Andare però ad associare brands internazionali sicuri e affidabili ad altre poker room sinceramente mai sentite, fatto stesso che reputo molto indicativo, e neanche lontanamente legali (perché il cosiddetto “punto it”, legale è) è sinceramente vergognoso, così come associare il giocatore di poker online ad un losco figuro che ha affermato di aver perso tantissimi soldi con le corse con i cavalli, o, ancora, un sedicente professionista che afferma, originalmente, che è “tutto rigged”, al termine di una lunga esperienza della durata di dieci lunghi.. giorni.
Quale sia il nesso, lo sa, forse, chi ha realizzato il montaggio. Sarebbe troppo facile per me, per noi, andare a smontare le assurdità che vengono dette in servizi televisivi (magari alcuni si ricorderanno la puntata delle Iene con Crisbus) di dubbia qualità, così come sarebbe inutile, perché, alla fine, quello che conta è sapere che si stanno facendo le cose bene, dove con bene non intendo solo legalmente, ma anche e soprattutto con la testa sulle spalle e organizzando una propria attività (peraltro tassata all’origine) sulle necessarie basi di intelligenza e capacità organizzativa che devono, o dovrebbero, contraddistinguere tutte le realizzazioni umane.
Un peccato, forse, non poter condividere in serenità le proprie esperienze; un peccato, forse, passare sempre per quelli demonizzati, con ripercussioni naturali sulla real life; un peccato che questo articolo verrà letto da chi già la pensa come me, da chi già paga le tasse sul gioco online, perché preferisce la trasparenza a maggiori profitti, da chi avrebbe potuto mettere per iscritto i miei stessi pensieri, magari in modo migliore.

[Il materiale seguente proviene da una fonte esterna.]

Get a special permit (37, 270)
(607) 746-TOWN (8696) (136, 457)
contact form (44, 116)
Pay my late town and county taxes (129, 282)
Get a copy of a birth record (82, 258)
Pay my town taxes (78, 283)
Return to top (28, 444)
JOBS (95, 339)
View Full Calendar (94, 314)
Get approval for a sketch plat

Un peccato il fatto che solo i soggetti citati in precedenza siano in grado di comprendere il discorso buttato giù in queste poche righe. Un peccato che, invece di parlare delle regole, delle tasse che allo Stato comunque finiscono, dei limiti di posta, di versamento, di tutti quelli aspetti che contribuiscono a rendere più piacevole, ma soprattutto sicuro, e non con riferimento alla sicurezza dello svolgimento gioco, che, possiamo garantire, è affidata a criteri matematici e non alle stanze dei bottoni, ma a quella degli individui, costretti, più che mai giustamente, a muoversi all’interno di un campo molto regolamentato per la propria stessa tutela personale, per non “finire male”, un peccato, si diceva, che si vada a parlare sempre e solo del gambling.